Entries supplied =
——————————
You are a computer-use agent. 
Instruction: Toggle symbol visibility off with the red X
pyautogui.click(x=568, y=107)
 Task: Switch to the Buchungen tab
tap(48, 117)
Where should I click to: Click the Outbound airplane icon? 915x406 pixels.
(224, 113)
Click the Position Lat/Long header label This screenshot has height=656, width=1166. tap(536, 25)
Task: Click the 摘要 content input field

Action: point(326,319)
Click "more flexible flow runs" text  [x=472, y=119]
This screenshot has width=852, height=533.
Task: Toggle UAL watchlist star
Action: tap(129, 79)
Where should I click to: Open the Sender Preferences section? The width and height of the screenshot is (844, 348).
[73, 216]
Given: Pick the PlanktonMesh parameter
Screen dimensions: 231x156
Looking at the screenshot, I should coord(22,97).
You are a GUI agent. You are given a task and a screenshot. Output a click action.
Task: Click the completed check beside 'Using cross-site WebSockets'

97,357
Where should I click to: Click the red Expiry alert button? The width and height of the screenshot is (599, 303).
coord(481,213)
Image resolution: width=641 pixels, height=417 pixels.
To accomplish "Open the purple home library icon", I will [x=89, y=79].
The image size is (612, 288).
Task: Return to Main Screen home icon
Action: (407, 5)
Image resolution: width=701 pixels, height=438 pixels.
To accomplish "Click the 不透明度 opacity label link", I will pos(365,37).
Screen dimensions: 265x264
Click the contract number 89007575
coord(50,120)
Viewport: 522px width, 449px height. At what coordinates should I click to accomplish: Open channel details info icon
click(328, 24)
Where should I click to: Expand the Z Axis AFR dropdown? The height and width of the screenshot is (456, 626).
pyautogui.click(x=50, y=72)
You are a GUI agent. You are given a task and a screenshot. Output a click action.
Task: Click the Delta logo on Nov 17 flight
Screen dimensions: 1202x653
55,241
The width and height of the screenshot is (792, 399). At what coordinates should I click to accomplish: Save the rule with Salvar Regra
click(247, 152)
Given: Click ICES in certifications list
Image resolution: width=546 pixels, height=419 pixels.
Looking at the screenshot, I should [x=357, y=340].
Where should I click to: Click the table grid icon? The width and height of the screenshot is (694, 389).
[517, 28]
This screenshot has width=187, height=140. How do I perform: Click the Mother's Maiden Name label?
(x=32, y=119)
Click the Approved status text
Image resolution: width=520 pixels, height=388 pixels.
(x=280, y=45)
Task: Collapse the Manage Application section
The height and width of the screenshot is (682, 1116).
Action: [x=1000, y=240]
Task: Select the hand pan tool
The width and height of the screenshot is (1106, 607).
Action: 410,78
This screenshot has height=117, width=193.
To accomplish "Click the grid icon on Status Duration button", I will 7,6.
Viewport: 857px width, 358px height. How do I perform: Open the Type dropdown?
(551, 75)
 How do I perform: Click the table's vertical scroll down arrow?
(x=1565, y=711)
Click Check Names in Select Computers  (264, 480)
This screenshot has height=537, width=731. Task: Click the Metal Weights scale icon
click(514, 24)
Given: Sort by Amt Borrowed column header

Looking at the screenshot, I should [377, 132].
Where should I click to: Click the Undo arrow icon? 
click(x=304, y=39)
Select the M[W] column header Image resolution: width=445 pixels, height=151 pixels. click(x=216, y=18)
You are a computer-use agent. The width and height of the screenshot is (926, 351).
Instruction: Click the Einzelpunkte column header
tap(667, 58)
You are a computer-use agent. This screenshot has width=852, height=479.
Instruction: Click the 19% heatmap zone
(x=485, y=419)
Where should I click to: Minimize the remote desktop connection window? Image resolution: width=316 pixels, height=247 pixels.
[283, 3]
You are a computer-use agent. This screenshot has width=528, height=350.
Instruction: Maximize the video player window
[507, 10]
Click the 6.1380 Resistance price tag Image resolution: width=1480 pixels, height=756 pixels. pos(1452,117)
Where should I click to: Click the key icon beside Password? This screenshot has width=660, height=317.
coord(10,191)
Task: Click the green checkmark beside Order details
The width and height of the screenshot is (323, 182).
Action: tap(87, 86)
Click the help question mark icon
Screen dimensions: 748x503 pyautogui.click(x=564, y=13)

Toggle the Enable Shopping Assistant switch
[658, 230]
——————————
Short exercise = Copy all of the rows above word for word.

Answer to the problem =
You are a computer-use agent. 
Instruction: Toggle symbol visibility off with the red X
pyautogui.click(x=568, y=107)
 Task: Switch to the Buchungen tab
tap(48, 117)
Where should I click to: Click the Outbound airplane icon? 915x406 pixels.
(224, 113)
Click the Position Lat/Long header label This screenshot has height=656, width=1166. tap(536, 25)
Task: Click the 摘要 content input field

Action: point(326,319)
Click "more flexible flow runs" text  [x=472, y=119]
This screenshot has width=852, height=533.
Task: Toggle UAL watchlist star
Action: tap(129, 79)
Where should I click to: Open the Sender Preferences section? The width and height of the screenshot is (844, 348).
[73, 216]
Given: Pick the PlanktonMesh parameter
Screen dimensions: 231x156
Looking at the screenshot, I should coord(22,97).
You are a GUI agent. You are given a task and a screenshot. Output a click action.
Task: Click the completed check beside 'Using cross-site WebSockets'

97,357
Where should I click to: Click the red Expiry alert button? The width and height of the screenshot is (599, 303).
coord(481,213)
Image resolution: width=641 pixels, height=417 pixels.
To accomplish "Open the purple home library icon", I will [x=89, y=79].
The image size is (612, 288).
Task: Return to Main Screen home icon
Action: (407, 5)
Image resolution: width=701 pixels, height=438 pixels.
To accomplish "Click the 不透明度 opacity label link", I will pos(365,37).
Screen dimensions: 265x264
Click the contract number 89007575
coord(50,120)
Viewport: 522px width, 449px height. At what coordinates should I click to accomplish: Open channel details info icon
click(328, 24)
Where should I click to: Expand the Z Axis AFR dropdown? The height and width of the screenshot is (456, 626).
pyautogui.click(x=50, y=72)
You are a GUI agent. You are given a task and a screenshot. Output a click action.
Task: Click the Delta logo on Nov 17 flight
Screen dimensions: 1202x653
55,241
The width and height of the screenshot is (792, 399). At what coordinates should I click to accomplish: Save the rule with Salvar Regra
click(247, 152)
Given: Click ICES in certifications list
Image resolution: width=546 pixels, height=419 pixels.
Looking at the screenshot, I should [x=357, y=340].
Where should I click to: Click the table grid icon? The width and height of the screenshot is (694, 389).
[517, 28]
This screenshot has width=187, height=140. How do I perform: Click the Mother's Maiden Name label?
(x=32, y=119)
Click the Approved status text
Image resolution: width=520 pixels, height=388 pixels.
(x=280, y=45)
Task: Collapse the Manage Application section
The height and width of the screenshot is (682, 1116).
Action: [x=1000, y=240]
Task: Select the hand pan tool
The width and height of the screenshot is (1106, 607).
Action: 410,78
This screenshot has height=117, width=193.
To accomplish "Click the grid icon on Status Duration button", I will 7,6.
Viewport: 857px width, 358px height. How do I perform: Open the Type dropdown?
(551, 75)
 How do I perform: Click the table's vertical scroll down arrow?
(x=1565, y=711)
Click Check Names in Select Computers  (264, 480)
This screenshot has height=537, width=731. Task: Click the Metal Weights scale icon
click(514, 24)
Given: Sort by Amt Borrowed column header

Looking at the screenshot, I should [377, 132].
Where should I click to: Click the Undo arrow icon? 
click(x=304, y=39)
Select the M[W] column header Image resolution: width=445 pixels, height=151 pixels. click(x=216, y=18)
You are a computer-use agent. The width and height of the screenshot is (926, 351).
Instruction: Click the Einzelpunkte column header
tap(667, 58)
You are a computer-use agent. This screenshot has width=852, height=479.
Instruction: Click the 19% heatmap zone
(x=485, y=419)
Where should I click to: Minimize the remote desktop connection window? Image resolution: width=316 pixels, height=247 pixels.
[283, 3]
You are a computer-use agent. This screenshot has width=528, height=350.
Instruction: Maximize the video player window
[507, 10]
Click the 6.1380 Resistance price tag Image resolution: width=1480 pixels, height=756 pixels. pos(1452,117)
Where should I click to: Click the key icon beside Password? This screenshot has width=660, height=317.
coord(10,191)
Task: Click the green checkmark beside Order details
The width and height of the screenshot is (323, 182).
Action: tap(87, 86)
Click the help question mark icon
Screen dimensions: 748x503 pyautogui.click(x=564, y=13)

Toggle the Enable Shopping Assistant switch
[658, 230]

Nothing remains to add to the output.